Details began to emerge after more than 12 hours of peace talks in the Minsk, the capital of Belarus, with one source saying there was hope agreement could be reached and another saying a document would be signed, according to news agencies.

But the document may be a joint declaration rather than a full agreement, and signed by lower-level envoys rather than the leaders themselves, said Reuters, quoting sources.

Any agreement would however be sent to a “contact group” that includes representatives of the pro-Russian rebels, whose involvement could be crucial, Reuters was told.

The Minsk talks went for more than 12 hours over Wednesday night in the Belarussian capital as European leaders tried to broker a deal to end fighting.

More than 5,300 people have died since April in the conflict between Ukrainian forces and Russia-backed separatists in two eastern provinces and the bloodshed rose sharply in recent weeks.

As President Barack Obama faces rising calls at home to send military aid to Ukraine, European leaders fear it would only aggravate the fight. Russia, meanwhile, faces a severe economic downturn driven in part by sanctions the west has imposed for supporting the separatists with troops and equipment, which Russia vehemently denies it is doing.

The urgency felt by all sides appeared to be underlined by the extraordinary length and discomfort of the talks between the leaders of Ukraine, Russia, France and Germany. They sat down with each other Wednesday evening in the Belarusian capital and the talks continued as sunrise neared on Thursday.

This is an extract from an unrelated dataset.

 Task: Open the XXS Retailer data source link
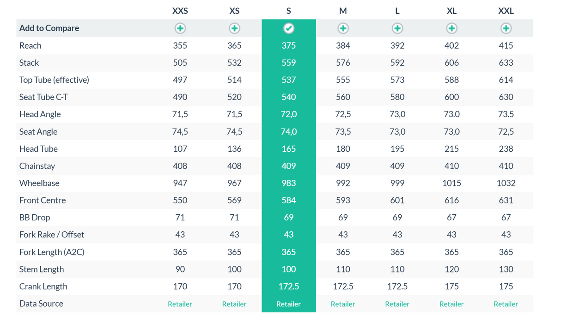[x=180, y=304]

In a diplomatic blitz that began last week, German Chancellor Angela Merkel and French President Francois Hollande visited Kiev and Moscow to speak to Ukrainian President Petro Poroshenko and Russian President Vladimir Putin, paving the way for the marathon session in Minsk.

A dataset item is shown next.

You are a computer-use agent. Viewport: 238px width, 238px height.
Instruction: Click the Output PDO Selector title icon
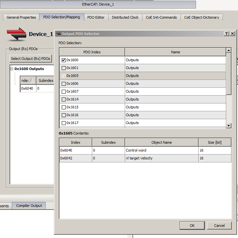pos(58,34)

“The entire world is waiting to see whether the situation moves toward de-escalation, weapons pullback, ceasefire, or ... spins out of control,” Poroshenko said upon arriving.

The Russian foreign minister, Sergey Lavrov, signalled some progress, saying late on Wednesday that the talks were “active, better than super”. But it was unclear when a decision might be announced and how soon the shooting would stop if an agreement was reached.

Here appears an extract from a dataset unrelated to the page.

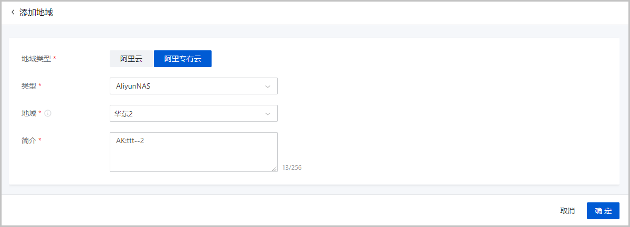Click the 取消 button
The width and height of the screenshot is (630, 227).
click(568, 211)
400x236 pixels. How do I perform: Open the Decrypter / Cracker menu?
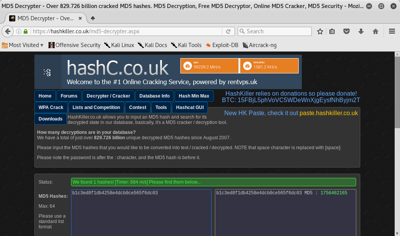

A top rebel official, Andrei Purgin, told Russian television that it might take a day or more for hostilities to end even if a ceasefire was called.

On Wednesday the French foreign minister, Laurent Fabius, said “quite a number of problems remain” in negotiations including the future of eastern Ukraine, guarantees about the Ukraine-Russia border and the prospects of a possible ceasefire, weapons pullback and prisoner exchange.

Fabius said the aim of the talks was to win an accord that works on the ground, “not just one on paper.”

Germany and France rushed to mediate after a recent surge in fighting that continued on Wednesday. In the rebel-held city of Donetsk rebel officials said five people were killed and nine wounded in a shelling attack on a bus station; An Associated Press reporter saw one body. Officials in Kiev said 19 troops were also killed and 78 wounded in fighting in Debaltseve, a hotly contested transport hub in eastern Ukraine.